人が闇に堕ちる時
かつて、ウォールストリートからローフードシェフへと、華やかな転身を遂げたサルマ・メルンガリス。
マンハッタンのグラマシーパークエリアにある、ローフードレストラン『Pure Food and Wine』のオーナーとなった彼女は、その美貌と、ウォールトン卒という経歴で注目を浴びた。
ちょうど、私がニューヨークに渡った2006年頃から注目を浴びたローフードをメジャーにしたのは、彼女と『Pure Food and Wine』の存在が大きかった。
ガーデンが気持ち良いこのレストランには、気候がよくなるちょうどこれくらいの時期に、ブランチに行って、サラダとスムージーを楽しんだものだった。
そんな『Pure Food and Wine』が、経営難で、従業員の賃料未払いを起こして、一時閉店.....というニュースが流れてきたのは、昨年のこと。
オーガニックにこだわる食材の仕入れ、高騰する家賃、人件費がかさみ、ニューヨークでヘルスフードビジネスを営むのは容易ではない
という彼女のメッセージを読んで、そりゃあもっともだ.....と思ってから、約一年。
先日、耳を疑うニュースが飛び込んできた。
サルマが、夫と一緒にテネシーのモーテルに潜伏しているところを逮捕されたという。
なんでも、投資家から集めた80万ドル(約9000万円)を含む、2ミリオンにも及び会社の資金を、個人の口座に移し、ギャンブル、ヨーロッパ旅行、時計、ウーバー代などに使用した疑い。
ギャンブルにつぎ込んだ額は1ミリオン以上だそうで、彼女がもともとギャンブル好きだったのか?それとも8歳年下の旦那の影響なのか?
詳細は分からないけれど、彼女ほど美人で賢い女性が、こんな闇に堕ちるなんて、ティンズリー・モーティマーが、パームビーチに移り住んでで、10歳年下の男に散々な目に合わされたゴシップよりよほど信じがたい。
逮捕されたきっかけは、モーテルからドミノピザをオーダーしたことだそうで
ヴィーガンシェフ、チーズピザをオーダーして逮捕
なんて散々揶揄されていたけれど、逮捕時の写真は、肌も目の輝きも、かつてのそれとは同一人物とは思えない。
会社の資金を横領してギャンブルと逃避行、なんて、今時NHKのドラマにもならなそうなほどオールドファッションだけど、そんな生活を一年も続けるには、とことん病んだ精神を、お酒かドラッグでごまかさないと、とてもできないと思う。

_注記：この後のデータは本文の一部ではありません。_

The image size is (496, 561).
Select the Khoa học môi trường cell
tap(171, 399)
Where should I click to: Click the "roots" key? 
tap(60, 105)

『再起』という言葉が好きなこの国ならば、『横領・逃亡・そしてギャンブル中毒からの復活』なんて感じの本でも出して、スピーカーとして活躍するくらいの再チャンスの可能性はあるだろうけど、専門家によると、サルマは最大15年の懲役の可能性があるという。
良く言われることだけど、始まりは、きっと些細なことだったんだろう。
タチの悪い男に出会って心を許したことだったのかもしれないし、グリーンジュースをアルコールに変えたことだったのかもしれないし、会社のお金でウーバーに乗るようになったことだったのかもしれない。
そんな小さな”魔”をうっかり居座らせたことで、雪だるまのように大きな過ちを生んでしまうことってきっとあるんだと思う。
自分は絶対そんなことない、って言い切るだけの自信がないから、小さな魔に負けないようにしよう、と心底思った。